• Required task
Return the following items word for word, starting at the first one and stopping after the line that contains "click(x=427, y=197)".

+++ Exercise inputs +++

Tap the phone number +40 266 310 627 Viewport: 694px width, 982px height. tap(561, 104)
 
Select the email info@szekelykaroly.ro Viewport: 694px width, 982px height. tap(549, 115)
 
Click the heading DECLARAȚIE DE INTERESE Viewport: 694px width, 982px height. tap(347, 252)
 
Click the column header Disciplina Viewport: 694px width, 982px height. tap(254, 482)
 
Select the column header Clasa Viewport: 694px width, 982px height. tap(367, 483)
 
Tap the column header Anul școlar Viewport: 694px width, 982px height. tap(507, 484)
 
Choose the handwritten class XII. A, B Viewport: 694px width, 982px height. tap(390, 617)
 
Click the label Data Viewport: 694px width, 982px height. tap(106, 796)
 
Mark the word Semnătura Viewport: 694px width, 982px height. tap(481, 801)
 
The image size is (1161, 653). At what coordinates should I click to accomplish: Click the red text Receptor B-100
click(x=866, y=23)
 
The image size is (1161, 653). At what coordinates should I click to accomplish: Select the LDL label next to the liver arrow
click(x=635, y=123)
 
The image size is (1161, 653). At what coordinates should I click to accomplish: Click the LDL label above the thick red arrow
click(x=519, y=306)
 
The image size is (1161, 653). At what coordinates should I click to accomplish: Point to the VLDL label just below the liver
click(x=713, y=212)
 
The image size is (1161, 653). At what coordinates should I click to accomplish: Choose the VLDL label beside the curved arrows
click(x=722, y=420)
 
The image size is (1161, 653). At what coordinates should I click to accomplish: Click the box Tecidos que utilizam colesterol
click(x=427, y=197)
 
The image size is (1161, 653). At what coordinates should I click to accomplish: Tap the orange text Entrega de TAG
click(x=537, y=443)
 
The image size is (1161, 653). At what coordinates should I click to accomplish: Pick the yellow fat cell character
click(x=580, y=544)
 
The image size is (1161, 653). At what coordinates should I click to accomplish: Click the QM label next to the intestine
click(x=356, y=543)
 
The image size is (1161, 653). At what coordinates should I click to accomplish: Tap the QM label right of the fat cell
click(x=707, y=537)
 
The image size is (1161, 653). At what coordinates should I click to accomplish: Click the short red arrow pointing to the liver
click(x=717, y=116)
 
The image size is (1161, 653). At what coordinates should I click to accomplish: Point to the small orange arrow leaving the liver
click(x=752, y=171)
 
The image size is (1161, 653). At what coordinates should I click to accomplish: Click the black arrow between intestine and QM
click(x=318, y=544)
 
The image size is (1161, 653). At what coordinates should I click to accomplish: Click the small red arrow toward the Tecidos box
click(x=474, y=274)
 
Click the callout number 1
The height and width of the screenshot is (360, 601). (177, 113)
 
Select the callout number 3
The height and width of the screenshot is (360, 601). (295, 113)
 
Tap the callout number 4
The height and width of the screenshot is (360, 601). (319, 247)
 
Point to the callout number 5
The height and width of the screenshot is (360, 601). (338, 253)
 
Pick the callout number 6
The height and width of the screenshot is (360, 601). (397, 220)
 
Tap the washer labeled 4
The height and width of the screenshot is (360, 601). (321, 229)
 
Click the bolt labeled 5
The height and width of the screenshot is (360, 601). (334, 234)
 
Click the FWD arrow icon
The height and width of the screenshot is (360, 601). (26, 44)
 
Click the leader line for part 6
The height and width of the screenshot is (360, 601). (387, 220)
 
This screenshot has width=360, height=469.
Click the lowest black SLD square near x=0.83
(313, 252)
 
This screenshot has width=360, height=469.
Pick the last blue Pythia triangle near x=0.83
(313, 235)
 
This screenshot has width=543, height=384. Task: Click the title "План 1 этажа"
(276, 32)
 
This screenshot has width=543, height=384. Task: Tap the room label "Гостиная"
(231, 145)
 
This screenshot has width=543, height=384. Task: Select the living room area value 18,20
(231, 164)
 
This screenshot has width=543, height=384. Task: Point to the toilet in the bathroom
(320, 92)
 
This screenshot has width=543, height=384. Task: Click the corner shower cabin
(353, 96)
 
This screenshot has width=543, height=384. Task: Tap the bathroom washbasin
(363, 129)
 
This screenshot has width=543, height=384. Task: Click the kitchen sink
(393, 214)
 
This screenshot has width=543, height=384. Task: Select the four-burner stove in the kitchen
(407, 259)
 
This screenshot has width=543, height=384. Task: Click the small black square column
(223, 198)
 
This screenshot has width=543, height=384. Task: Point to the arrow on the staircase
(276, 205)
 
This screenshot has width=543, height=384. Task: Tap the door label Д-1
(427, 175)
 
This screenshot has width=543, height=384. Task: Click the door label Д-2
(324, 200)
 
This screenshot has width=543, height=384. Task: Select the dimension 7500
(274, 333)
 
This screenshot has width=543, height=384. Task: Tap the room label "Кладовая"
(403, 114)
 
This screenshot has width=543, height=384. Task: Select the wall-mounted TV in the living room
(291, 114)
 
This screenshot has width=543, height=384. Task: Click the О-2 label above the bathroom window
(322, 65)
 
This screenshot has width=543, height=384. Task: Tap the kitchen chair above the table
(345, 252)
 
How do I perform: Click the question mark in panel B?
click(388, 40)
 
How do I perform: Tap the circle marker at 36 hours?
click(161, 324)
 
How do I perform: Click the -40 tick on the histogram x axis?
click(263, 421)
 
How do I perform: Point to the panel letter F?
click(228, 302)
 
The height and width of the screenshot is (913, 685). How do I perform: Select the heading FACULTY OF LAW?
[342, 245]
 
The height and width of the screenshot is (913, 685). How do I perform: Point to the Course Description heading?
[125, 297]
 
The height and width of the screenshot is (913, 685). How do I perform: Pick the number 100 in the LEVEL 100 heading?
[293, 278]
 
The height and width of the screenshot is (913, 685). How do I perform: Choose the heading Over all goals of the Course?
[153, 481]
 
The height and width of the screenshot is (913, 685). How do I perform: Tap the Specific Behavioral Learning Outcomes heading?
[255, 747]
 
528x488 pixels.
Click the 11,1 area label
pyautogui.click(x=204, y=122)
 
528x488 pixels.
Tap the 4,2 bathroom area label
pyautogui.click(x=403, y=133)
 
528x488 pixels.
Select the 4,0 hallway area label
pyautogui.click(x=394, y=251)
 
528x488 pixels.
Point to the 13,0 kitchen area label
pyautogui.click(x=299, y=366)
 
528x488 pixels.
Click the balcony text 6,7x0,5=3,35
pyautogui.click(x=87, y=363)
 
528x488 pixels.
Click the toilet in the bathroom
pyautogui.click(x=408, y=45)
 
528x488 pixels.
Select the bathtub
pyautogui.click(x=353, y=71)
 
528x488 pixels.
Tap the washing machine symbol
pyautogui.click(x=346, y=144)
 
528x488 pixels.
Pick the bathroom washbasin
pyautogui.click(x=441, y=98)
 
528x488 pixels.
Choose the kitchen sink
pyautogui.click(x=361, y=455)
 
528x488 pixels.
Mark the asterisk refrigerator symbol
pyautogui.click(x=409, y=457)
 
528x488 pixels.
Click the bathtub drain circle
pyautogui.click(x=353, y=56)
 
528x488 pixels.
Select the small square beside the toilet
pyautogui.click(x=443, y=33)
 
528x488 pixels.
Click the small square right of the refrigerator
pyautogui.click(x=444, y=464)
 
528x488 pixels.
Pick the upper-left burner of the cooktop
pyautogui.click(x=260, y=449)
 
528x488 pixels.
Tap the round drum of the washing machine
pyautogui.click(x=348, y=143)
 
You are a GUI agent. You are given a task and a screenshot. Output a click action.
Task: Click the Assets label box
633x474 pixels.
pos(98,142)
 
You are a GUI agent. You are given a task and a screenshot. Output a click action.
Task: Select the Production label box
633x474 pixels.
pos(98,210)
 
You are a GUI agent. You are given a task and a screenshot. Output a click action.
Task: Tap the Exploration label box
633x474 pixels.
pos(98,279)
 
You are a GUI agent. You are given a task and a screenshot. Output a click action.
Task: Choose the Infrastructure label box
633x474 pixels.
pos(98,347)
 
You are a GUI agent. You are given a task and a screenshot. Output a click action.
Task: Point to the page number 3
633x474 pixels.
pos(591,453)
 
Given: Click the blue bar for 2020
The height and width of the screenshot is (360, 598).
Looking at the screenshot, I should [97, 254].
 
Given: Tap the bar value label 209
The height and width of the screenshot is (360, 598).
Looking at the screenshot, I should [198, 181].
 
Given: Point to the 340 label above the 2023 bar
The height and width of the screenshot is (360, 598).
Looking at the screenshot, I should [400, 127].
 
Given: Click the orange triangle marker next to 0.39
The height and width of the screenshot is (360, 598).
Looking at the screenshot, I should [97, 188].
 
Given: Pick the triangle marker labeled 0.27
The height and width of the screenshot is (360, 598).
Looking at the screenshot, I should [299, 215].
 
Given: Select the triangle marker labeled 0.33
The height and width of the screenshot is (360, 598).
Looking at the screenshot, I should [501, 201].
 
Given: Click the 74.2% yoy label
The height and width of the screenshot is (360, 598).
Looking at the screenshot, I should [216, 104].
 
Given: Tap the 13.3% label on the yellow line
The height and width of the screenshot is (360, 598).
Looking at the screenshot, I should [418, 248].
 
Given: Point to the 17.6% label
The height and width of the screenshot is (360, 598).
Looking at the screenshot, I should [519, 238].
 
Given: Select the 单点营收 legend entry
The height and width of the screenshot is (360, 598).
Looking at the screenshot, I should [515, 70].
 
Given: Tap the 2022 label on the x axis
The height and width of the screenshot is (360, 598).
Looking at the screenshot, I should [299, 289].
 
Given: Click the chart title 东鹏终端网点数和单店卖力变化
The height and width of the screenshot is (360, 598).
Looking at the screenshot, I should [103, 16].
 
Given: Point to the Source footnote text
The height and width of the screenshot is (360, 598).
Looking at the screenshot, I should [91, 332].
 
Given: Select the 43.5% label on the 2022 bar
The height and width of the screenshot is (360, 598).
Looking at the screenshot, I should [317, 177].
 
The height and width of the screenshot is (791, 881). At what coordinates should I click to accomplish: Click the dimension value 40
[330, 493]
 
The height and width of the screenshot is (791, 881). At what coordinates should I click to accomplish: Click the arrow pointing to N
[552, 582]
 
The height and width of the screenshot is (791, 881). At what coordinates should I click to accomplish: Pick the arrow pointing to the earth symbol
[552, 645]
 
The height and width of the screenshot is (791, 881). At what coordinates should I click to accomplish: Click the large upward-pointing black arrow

+++

• Expected answer
Tap the phone number +40 266 310 627 Viewport: 694px width, 982px height. tap(561, 104)
 
Select the email info@szekelykaroly.ro Viewport: 694px width, 982px height. tap(549, 115)
 
Click the heading DECLARAȚIE DE INTERESE Viewport: 694px width, 982px height. tap(347, 252)
 
Click the column header Disciplina Viewport: 694px width, 982px height. tap(254, 482)
 
Select the column header Clasa Viewport: 694px width, 982px height. tap(367, 483)
 
Tap the column header Anul școlar Viewport: 694px width, 982px height. tap(507, 484)
 
Choose the handwritten class XII. A, B Viewport: 694px width, 982px height. tap(390, 617)
 
Click the label Data Viewport: 694px width, 982px height. tap(106, 796)
 
Mark the word Semnătura Viewport: 694px width, 982px height. tap(481, 801)
 
The image size is (1161, 653). At what coordinates should I click to accomplish: Click the red text Receptor B-100
click(x=866, y=23)
 
The image size is (1161, 653). At what coordinates should I click to accomplish: Select the LDL label next to the liver arrow
click(x=635, y=123)
 
The image size is (1161, 653). At what coordinates should I click to accomplish: Click the LDL label above the thick red arrow
click(x=519, y=306)
 
The image size is (1161, 653). At what coordinates should I click to accomplish: Point to the VLDL label just below the liver
click(x=713, y=212)
 
The image size is (1161, 653). At what coordinates should I click to accomplish: Choose the VLDL label beside the curved arrows
click(x=722, y=420)
 
The image size is (1161, 653). At what coordinates should I click to accomplish: Click the box Tecidos que utilizam colesterol
click(x=427, y=197)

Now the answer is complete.